Pixel coordinate grounding data

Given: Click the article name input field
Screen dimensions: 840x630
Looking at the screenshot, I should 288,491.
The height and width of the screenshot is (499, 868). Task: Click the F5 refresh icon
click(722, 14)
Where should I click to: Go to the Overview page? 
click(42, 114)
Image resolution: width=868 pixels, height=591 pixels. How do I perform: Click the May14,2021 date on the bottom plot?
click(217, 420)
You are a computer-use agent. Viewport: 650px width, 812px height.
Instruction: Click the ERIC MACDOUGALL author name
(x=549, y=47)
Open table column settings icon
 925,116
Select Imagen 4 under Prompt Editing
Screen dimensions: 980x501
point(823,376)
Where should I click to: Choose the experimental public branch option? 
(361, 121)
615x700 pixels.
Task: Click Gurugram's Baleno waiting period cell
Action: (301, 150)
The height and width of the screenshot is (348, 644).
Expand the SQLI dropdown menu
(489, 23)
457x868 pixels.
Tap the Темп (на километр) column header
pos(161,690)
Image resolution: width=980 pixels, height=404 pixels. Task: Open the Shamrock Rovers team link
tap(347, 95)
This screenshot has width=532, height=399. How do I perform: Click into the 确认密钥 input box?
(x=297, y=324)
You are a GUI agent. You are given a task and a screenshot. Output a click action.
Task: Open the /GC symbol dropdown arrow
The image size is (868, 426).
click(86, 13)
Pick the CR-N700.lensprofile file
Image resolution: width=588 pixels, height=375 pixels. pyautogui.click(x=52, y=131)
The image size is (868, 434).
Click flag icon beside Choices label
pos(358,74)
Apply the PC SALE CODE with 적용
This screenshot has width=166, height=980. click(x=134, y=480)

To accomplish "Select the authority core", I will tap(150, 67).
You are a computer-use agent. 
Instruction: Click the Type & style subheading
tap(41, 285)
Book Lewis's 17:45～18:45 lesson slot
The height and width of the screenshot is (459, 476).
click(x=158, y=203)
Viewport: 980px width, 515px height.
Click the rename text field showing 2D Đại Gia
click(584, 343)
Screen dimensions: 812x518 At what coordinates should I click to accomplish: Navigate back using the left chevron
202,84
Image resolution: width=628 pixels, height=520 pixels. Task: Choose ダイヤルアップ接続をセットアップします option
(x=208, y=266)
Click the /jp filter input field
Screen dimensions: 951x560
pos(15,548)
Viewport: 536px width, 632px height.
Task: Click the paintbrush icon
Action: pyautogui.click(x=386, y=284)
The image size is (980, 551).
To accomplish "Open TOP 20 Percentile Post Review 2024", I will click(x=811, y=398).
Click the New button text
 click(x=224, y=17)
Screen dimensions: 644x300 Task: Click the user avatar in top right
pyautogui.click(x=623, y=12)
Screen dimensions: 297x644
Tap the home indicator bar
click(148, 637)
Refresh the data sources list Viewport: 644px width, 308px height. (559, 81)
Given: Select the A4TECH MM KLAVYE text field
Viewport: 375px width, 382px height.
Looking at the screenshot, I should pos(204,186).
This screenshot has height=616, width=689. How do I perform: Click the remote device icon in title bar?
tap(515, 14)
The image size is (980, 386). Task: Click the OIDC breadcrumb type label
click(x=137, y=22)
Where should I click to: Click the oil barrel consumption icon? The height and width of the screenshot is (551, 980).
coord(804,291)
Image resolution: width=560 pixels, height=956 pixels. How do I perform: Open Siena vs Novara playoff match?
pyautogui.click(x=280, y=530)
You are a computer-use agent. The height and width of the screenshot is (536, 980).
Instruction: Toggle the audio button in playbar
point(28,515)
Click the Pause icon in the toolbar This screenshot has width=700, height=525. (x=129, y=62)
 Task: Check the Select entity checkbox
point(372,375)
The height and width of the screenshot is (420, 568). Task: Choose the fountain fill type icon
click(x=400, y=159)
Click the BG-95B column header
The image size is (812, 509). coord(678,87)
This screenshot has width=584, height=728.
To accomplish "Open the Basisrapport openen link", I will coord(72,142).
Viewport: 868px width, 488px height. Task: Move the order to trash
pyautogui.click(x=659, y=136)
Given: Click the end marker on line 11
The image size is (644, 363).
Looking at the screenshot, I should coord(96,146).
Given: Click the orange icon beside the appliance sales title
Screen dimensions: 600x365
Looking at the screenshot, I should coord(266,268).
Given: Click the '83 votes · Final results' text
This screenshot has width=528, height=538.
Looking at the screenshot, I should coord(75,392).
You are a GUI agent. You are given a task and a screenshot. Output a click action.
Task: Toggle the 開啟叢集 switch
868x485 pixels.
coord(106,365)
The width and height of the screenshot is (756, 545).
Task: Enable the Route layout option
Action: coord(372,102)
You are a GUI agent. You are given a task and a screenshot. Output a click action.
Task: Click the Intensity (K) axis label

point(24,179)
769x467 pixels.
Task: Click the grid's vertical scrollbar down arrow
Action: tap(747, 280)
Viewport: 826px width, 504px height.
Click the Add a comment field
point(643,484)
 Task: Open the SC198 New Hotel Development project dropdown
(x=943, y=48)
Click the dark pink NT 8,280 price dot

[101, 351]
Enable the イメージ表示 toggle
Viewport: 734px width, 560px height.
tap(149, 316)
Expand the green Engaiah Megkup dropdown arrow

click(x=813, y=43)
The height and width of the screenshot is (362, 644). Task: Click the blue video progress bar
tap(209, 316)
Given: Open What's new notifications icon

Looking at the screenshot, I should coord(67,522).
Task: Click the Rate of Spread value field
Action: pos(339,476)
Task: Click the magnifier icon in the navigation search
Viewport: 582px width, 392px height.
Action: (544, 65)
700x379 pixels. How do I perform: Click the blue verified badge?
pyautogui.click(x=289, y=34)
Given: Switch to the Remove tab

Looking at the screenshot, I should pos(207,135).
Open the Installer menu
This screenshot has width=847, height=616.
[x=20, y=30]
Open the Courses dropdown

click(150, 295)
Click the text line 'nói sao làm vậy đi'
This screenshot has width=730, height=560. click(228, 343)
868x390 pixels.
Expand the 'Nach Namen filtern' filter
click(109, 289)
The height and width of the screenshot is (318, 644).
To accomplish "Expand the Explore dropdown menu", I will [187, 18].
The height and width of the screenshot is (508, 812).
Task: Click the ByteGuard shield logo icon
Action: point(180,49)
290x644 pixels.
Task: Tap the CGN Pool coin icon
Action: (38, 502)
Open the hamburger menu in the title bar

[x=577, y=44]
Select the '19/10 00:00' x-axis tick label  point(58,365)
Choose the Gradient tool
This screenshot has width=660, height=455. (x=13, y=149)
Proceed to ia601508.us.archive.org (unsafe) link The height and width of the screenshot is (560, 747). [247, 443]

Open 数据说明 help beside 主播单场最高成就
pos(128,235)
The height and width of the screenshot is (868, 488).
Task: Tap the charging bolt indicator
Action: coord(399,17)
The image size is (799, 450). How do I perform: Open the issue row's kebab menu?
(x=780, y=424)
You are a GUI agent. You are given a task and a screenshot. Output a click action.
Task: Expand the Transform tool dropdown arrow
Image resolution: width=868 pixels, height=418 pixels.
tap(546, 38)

What to work on> Within the data above, how many lines contain the word "computer"? Write only the number.

Response area> 3